A match confirms the record is byte-for-byte what was sealed at execution time. Verification is independent of the application that produced it, which is what makes the record evidence rather than a log.

Step 6: Export a Sealed Evidence Bundle

Finally, forward the record (or a filtered window) to the Evidence Room and package it as a Sealed Evidence Bundle: signed records, full lineage, the policy state that applied, and the verification logs.

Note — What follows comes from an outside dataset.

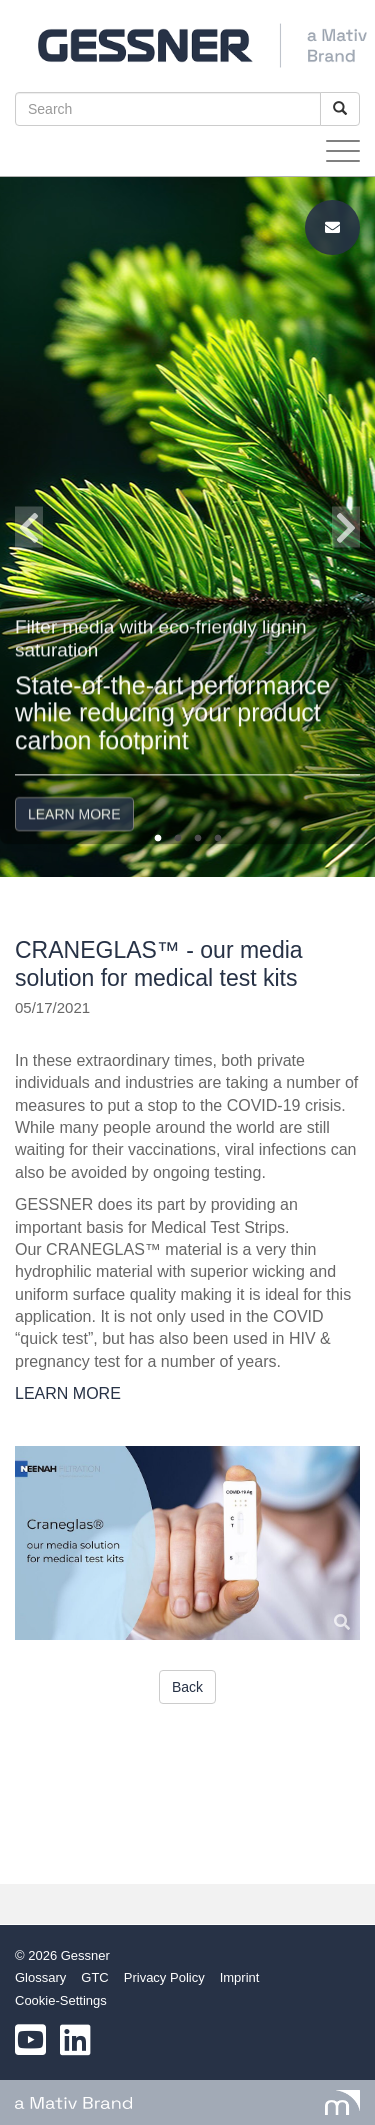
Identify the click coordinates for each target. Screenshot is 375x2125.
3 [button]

curl -X POST https://api.kla.digital/v1/evidence/bundles \
  -H "Authorization: Bearer $KLA_TOKEN" \
  -H "x-tenant-id: $KLA_TENANT" \
  -H "Content-Type: application/json" \
  -d '{ "lineageRecords": ["lr_8f21"], "format": "pdf" }'

ℹ️ Note

A Sealed Evidence Bundle is portable proof. Hand it to an auditor or attach it to a **Control Pack** (a compliance export that maps your governed actions to specific framework controls) and they can verify integrity without any access to your systems.

You have now run the complete loop: register, govern, gate, approve, replay, prove. The same six steps apply to any consequential agent action, whether a document sent for review, a record updated, or an external API called, wherever you want the agent to move fast and policy to keep authority.